## START

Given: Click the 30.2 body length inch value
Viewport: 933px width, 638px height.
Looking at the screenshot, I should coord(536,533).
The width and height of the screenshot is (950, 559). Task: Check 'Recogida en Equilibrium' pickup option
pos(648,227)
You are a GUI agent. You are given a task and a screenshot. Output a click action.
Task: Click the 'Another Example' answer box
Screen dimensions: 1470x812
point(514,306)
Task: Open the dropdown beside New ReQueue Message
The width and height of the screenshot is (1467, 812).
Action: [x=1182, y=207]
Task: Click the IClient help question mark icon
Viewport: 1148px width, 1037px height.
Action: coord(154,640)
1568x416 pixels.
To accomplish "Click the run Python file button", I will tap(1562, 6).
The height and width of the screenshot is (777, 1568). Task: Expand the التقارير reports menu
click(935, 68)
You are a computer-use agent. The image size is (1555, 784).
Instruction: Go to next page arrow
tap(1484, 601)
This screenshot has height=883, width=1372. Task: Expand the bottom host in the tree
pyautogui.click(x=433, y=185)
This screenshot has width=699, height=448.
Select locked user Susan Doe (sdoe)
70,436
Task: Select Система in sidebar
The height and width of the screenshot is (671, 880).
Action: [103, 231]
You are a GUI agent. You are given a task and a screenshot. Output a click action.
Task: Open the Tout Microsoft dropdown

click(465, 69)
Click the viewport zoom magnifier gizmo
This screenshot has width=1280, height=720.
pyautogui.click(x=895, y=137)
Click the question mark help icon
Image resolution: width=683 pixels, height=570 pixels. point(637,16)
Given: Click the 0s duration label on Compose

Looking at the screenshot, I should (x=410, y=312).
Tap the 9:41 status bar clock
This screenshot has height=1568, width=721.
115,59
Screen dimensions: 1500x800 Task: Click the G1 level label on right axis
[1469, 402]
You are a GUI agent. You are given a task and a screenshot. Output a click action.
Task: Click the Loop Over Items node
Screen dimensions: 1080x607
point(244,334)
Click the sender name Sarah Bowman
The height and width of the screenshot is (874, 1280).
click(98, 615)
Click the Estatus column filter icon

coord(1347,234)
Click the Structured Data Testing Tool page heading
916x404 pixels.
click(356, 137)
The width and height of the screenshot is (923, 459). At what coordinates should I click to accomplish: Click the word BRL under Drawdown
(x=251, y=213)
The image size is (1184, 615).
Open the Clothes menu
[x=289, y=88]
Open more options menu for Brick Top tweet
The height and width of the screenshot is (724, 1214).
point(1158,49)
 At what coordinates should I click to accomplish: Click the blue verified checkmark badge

## END

■ What to do: Please give all the records above again, switching "dropdown" to "pull-down list" wherever it appears and leaving everything else unchanged.

■ Response below:
Given: Click the 30.2 body length inch value
Viewport: 933px width, 638px height.
Looking at the screenshot, I should coord(536,533).
The width and height of the screenshot is (950, 559). Task: Check 'Recogida en Equilibrium' pickup option
pos(648,227)
You are a GUI agent. You are given a task and a screenshot. Output a click action.
Task: Click the 'Another Example' answer box
Screen dimensions: 1470x812
point(514,306)
Task: Open the pull-down list beside New ReQueue Message
The width and height of the screenshot is (1467, 812).
Action: [x=1182, y=207]
Task: Click the IClient help question mark icon
Viewport: 1148px width, 1037px height.
Action: coord(154,640)
1568x416 pixels.
To accomplish "Click the run Python file button", I will tap(1562, 6).
The height and width of the screenshot is (777, 1568). Task: Expand the التقارير reports menu
click(935, 68)
You are a computer-use agent. The image size is (1555, 784).
Instruction: Go to next page arrow
tap(1484, 601)
This screenshot has height=883, width=1372. Task: Expand the bottom host in the tree
pyautogui.click(x=433, y=185)
This screenshot has width=699, height=448.
Select locked user Susan Doe (sdoe)
70,436
Task: Select Система in sidebar
The height and width of the screenshot is (671, 880).
Action: [103, 231]
You are a GUI agent. You are given a task and a screenshot. Output a click action.
Task: Open the Tout Microsoft pull-down list

click(465, 69)
Click the viewport zoom magnifier gizmo
This screenshot has width=1280, height=720.
pyautogui.click(x=895, y=137)
Click the question mark help icon
Image resolution: width=683 pixels, height=570 pixels. point(637,16)
Given: Click the 0s duration label on Compose

Looking at the screenshot, I should (x=410, y=312).
Tap the 9:41 status bar clock
This screenshot has height=1568, width=721.
115,59
Screen dimensions: 1500x800 Task: Click the G1 level label on right axis
[1469, 402]
You are a GUI agent. You are given a task and a screenshot. Output a click action.
Task: Click the Loop Over Items node
Screen dimensions: 1080x607
point(244,334)
Click the sender name Sarah Bowman
The height and width of the screenshot is (874, 1280).
click(98, 615)
Click the Estatus column filter icon

coord(1347,234)
Click the Structured Data Testing Tool page heading
916x404 pixels.
click(356, 137)
The width and height of the screenshot is (923, 459). At what coordinates should I click to accomplish: Click the word BRL under Drawdown
(x=251, y=213)
The image size is (1184, 615).
Open the Clothes menu
[x=289, y=88]
Open more options menu for Brick Top tweet
The height and width of the screenshot is (724, 1214).
point(1158,49)
 At what coordinates should I click to accomplish: Click the blue verified checkmark badge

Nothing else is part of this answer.